『千と千尋の神隠し』を観て。廃墟のテーマパークの可能性

2001年
宮崎駿監督・脚本
久石譲音楽
主題歌 木村弓「いつも何度でも」
スタジオ・ジブリ
荻野 千尋(おぎの ちひろ) ・ 千(せん) 、、、独り異界に迷い込んだ10歳の少女
ハク 、、、湯婆婆の弟子
湯婆婆(ゆばーば) 、、、「油屋」の経営者
坊(ぼう) 、、、湯婆婆の息子
釜爺(かまじい) 、、、「油屋」の釜場でボイラーを担当している老人
リン 、、、 千の仕事場の先輩
カオナシ、、、人の欲しがるものを出し、それを欲した瞬間にその人を飲み込んでしまう

のっけから、廃墟の中での妖怪?たちの大パーティーと言うか、あれが日常なのか?あの打ち捨てられたテーマパークは、何とも言えない郷愁に彩られていて、そこで生活をする物の怪達の贅沢三昧が少し羨ましいものだった。ちょっと台湾ぽい。
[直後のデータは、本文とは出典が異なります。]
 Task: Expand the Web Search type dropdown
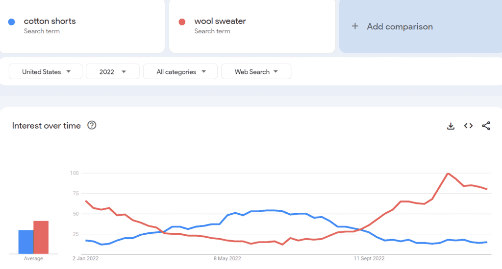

なかでも物語の中心的な舞台となる八百万の神が一休みに来るお宿というのが、また珍妙だ。
なんとも人間臭くて、まるで代議士の接待現場を覗いているような感じもしたものだ。
お父さんとお母さんがあの場所に、ほんの入り口に過ぎないが、楽しくなってしまうのも分かる。それにひきかえ、千尋は何で子供なのにあんなに分別臭いのか?遊びゴコロがないのか?欲もない。ちょっとつまらない子だなと思う。
暫く見ているうちに、突然の事態、知らない物事に対する幼い警戒心がそうさせているだけだと分かる。(欲がないことは、この子のとても優れた資質に思える。)
だから両親が霰もない豚に成るなどのショックを体験して次第に揉まれて行くうちに、何に対しても逃げずに、判断にも冷静な洞察が見られるようになってゆく。
周囲にも認められ、信頼と人望を得て、だらしない小娘から一躍ヒロインになってゆく過程が、あたかも冒険譚で逞しくなってゆく様に描かれている。よくあるパタンだと言えばそれまでだが。
また、名前を奪って、忘れさせて、そのヒトを支配するというのは、分かる気はする。
神などの場合は特にそうだろう。
名前がそのままパーソナリティーであるから。
わたし自身は名前を奪われようが忘れようが、何一つ変わらない自信があるが。そんなもの元々、何とも思ってないし、何の役目も担ってない。
しかし代わりに貰った名前が、ルーリードなんていうかっこいい名前だったら、そんな気になってしまうかも、、、。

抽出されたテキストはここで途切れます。